When the gas station at 20th and Valencia closed in 2004, someone spray painted “Anything But A Parking Lot!” on top of the old pumps. Then it became a parking lot.

The parking lot that the development will replace.

But not for much longer. The 11,000-square-foot parcel at 899 Valencia Street will house a five-story mixed-used building, with 18 condominiums and three retail spaces, if the Planning Commission approves the development on Thursday.

The proposed project is one of six housing complexes built or in the process of obtaining permits on Valencia Street. Collectively, the projects would provide the corridor with 74 housing units between 15th and 22nd.

The projects include the already-constructed buildings at 700 and 736 Valencia Street. A 17-unit development on 19th and Valencia is already approved and awaiting construction.

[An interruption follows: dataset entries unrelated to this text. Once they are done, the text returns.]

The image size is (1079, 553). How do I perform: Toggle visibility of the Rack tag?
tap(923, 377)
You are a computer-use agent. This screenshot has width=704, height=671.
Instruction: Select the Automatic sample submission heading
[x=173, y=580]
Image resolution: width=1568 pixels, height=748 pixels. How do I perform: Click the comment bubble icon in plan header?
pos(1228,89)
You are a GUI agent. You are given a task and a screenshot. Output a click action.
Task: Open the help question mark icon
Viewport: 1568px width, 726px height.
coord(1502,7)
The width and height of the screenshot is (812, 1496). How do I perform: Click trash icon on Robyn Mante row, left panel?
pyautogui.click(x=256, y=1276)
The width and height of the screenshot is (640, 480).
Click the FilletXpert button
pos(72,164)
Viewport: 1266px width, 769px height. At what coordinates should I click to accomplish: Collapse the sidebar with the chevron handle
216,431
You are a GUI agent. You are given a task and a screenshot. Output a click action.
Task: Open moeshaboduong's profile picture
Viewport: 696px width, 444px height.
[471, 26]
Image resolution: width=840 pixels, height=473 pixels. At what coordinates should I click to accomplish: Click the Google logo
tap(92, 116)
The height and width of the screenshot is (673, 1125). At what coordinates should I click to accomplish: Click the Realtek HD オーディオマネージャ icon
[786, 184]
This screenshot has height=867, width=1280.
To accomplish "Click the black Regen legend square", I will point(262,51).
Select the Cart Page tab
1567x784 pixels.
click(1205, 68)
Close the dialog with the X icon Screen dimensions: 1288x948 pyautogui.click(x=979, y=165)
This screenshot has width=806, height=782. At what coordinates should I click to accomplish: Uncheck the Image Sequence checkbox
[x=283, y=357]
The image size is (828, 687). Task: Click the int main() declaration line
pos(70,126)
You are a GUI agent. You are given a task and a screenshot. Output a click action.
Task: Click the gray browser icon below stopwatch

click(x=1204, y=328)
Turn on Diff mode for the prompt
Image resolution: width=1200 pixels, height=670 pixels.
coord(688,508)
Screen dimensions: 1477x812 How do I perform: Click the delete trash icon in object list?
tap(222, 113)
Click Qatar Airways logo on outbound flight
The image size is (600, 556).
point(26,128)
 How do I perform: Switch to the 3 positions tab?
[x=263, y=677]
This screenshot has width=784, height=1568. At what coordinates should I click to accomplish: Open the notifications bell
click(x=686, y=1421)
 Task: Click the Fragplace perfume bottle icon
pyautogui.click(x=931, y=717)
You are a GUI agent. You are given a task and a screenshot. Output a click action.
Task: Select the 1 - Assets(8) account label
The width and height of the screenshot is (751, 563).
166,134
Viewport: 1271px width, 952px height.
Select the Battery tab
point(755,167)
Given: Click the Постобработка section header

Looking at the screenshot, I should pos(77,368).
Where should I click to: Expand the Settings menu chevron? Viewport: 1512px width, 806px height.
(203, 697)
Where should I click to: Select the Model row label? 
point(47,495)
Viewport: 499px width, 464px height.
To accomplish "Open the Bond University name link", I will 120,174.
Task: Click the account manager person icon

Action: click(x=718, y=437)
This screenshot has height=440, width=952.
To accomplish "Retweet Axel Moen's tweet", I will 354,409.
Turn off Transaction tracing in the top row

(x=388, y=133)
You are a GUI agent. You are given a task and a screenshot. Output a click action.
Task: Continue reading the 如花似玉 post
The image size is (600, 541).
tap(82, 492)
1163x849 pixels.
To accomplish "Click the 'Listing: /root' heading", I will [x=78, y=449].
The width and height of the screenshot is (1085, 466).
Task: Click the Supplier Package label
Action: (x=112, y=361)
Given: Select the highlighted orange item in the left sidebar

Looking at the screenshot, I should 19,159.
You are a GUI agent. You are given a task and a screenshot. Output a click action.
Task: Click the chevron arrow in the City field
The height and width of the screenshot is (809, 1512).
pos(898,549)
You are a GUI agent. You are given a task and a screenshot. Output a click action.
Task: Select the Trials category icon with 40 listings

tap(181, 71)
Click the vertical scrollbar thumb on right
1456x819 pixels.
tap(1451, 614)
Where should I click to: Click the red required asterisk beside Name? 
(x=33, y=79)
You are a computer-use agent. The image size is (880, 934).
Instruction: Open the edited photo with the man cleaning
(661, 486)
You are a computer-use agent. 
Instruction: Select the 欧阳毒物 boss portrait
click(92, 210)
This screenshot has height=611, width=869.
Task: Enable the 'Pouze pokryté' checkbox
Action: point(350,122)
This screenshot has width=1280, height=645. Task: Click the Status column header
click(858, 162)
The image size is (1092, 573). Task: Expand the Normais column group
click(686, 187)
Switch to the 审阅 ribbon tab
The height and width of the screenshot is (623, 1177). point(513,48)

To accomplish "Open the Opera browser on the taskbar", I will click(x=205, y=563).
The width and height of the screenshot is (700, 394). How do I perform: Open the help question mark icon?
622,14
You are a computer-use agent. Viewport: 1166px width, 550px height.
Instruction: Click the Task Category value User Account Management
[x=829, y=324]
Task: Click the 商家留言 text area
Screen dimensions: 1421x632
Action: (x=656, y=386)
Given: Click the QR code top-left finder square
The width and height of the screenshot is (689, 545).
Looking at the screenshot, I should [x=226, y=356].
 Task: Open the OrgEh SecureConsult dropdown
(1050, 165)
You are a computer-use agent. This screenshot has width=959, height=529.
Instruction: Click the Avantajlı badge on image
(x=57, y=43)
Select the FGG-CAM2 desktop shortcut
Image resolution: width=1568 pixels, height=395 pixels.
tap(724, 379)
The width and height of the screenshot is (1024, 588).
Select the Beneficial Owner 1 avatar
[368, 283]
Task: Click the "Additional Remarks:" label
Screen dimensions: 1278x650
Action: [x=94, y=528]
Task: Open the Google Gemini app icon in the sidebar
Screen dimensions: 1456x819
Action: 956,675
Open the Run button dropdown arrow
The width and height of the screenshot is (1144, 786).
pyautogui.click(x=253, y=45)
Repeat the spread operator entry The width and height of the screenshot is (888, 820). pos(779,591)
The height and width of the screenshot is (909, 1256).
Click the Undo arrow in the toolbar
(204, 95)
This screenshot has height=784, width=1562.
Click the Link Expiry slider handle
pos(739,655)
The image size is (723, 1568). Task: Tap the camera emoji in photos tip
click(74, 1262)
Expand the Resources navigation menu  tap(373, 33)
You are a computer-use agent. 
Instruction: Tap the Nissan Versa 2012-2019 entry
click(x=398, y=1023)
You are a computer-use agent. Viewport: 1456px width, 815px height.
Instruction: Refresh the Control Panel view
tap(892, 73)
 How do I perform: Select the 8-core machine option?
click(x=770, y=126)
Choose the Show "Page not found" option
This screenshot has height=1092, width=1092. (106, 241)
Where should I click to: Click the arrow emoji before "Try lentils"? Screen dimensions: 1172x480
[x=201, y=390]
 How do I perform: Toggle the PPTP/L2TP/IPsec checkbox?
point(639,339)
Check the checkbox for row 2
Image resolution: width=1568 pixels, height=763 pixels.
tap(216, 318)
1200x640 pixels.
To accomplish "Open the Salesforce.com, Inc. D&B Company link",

A 24-unit project at 411 Valencia Street, near 15th, and a 16-unit project at 1050 Valencia, between 21st and 22nd, are awaiting approval.

Most of these proposals have been in the works for years. Some were stalled by the Eastern Neighborhoods zoning scheme, which passed in 2008. Others were weathering the bad economy.

The proposed 52-foot-tall complex at 899 Valencia will house 18 three-bedroom units and 18 basement-level parking spaces. Fourteen spaces will be designated for residents and four for the three businesses on the first level.

The project has wide support from residents in the area and the Liberty Hill Neighborhood Association.

The sole opposition to the development is from long-time anti-development attorney Sue Hestor, who filed an appeal to the project’s mitigated negative declaration on behalf of the Mission-based nonprofit People Organized to Demand Environmental and Economic Rights. The mitigated declaration is a step below an environmental impact report, which outlines measures that need to be taken for the project not to have adverse affects.

In the last few years, infill development, often in former parking lots or single-story commercial buildings, continues to transform the section of Valencia around the 16th and 24th Street BART stops into a high-density residential and commercial corridor, in accordance with the Eastern Neighborhoods zoning. “It’s an up-and-coming neighborhood, and it seems quite a few business are coming,” said Tuija Catalano, a land-use attorney who represents the developer at 899 Valencia.

If approved, the project could be completed as soon as a year from now, or as long as 18 months. The owner of the property, Tim Brown of San Francisco, is committed to funding and building the project, Catalano said.

The hearing is scheduled for Thursday at noon at City Hall, Room 400.